Joy for the Journey – Hope for Parents of Special Needs Children
Karen Mayer Cunningham
Expecting my first child in the summer of 1994, the focus was a healthy pregnancy and delivery. As the nurses came back and told me James had ten fingers, ten toes, weighed in at 9 lbs. 6 oz. and got a 9 out of 10 on his Apgar test, I breathed a sigh of relief. My healthy baby boy had arrived safely.
At eighteen months, unusual, self-destructive behaviors began - loss of language, tantrums at the drop of a hat, eating objects, non-stop crying and sleeping only a few hours nightly. My sigh of relief had turned to panic. After seeing countless specialists, we were told our son was autistic, with 15 out of the 16 markers. He would always need one on one attention, he wouldn’t play with other children, he probably wouldn’t graduate high school, and at some point we would need to put him in a home.
As the mother of a child with autism in the mid-nineties, I found out quickly how little information was available for families with a new diagnosis of an intellectual disability. I had people tell me that children will outgrow it, and others that I needed to change my parenting style.

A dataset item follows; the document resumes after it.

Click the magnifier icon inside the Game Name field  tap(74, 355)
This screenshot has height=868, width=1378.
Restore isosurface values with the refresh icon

I had one friend tell me that children who are speech delayed can start school at age three. This would be my answer, I was sure of it. We took James for an intake in the summer and he qualified. I was over the moon. The school told us we had to have a meeting before he started. I was sure it was about dress code or school supplies… It wasn’t. It was an ARD meeting, a Special Education meeting. I thought, “I’ve got this, I’m good at meetings.” Except for this one. I walked into the conference room and there were so many people. Introductions were made. There were names, titles andstacks of paperwork. I don’t remember much of the meeting - tears, talks of his many deficits, and finally, “Do you have any questions?” Did I have any questions? Just one: “If he misbehaves will you kick him out of school?” They looked shocked, “No…he’s disabled.” I couldn’t believe it, and I couldn’t believe they used that word.

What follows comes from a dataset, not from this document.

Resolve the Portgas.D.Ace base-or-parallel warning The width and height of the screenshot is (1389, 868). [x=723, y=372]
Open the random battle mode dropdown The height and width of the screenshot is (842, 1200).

I knew that this PPCD program would be our answer. James loved it. I loved it. Until the day I received a phone call from my husband who told me a CPS worker was at our door and wanted to ask me some questions about our son and his disability. What????? Someone from the school had reported us, due to James’ strange behavior.

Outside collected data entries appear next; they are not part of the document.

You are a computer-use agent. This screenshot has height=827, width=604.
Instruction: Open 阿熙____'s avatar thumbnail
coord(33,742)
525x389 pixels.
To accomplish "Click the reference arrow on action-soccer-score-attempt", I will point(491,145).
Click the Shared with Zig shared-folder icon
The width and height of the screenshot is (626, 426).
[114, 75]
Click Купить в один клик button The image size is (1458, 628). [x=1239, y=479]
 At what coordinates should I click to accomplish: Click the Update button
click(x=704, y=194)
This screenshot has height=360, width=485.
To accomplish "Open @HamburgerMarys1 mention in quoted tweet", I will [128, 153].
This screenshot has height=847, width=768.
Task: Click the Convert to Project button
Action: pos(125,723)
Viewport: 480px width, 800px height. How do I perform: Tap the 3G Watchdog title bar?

And so birthed the beginning of my special education advocacy career.
I had thought that we were all in this to work together and help my boy. I was wrong. I thought teachers could help me, but I found that most had their hands tied by policies. I thought doctors could help, but it’s the “practice” of medicine, and they practice on us. I had to become someone who could help – someone who could help my son and help others with disabilities. Out of my greatest pain birthed my greatest call. I am someone who finds a way. I encourage, educate, and equip others. It is what we are purposed to do for one another: A Special Education Advocate – one who pleads the cause of another.
In those firsts moments and months of a new disability diagnosis, there can be great shame, fear and worry about the future. We must come alongside those families and show them hope, and the possibility of their child’s abilities. The most rewarding part of advocating for families is to teach them they are well able to advocate for their loved one. The families learn how to better access the public school system, the medical world, local and county agencies, and federal programs. As we connect these pieces, working together, we get it right for the individual. With understanding comes compassion, with compassion comes co-laboring, and we can use those alliances to change the lives of these individuals with amazing abilities.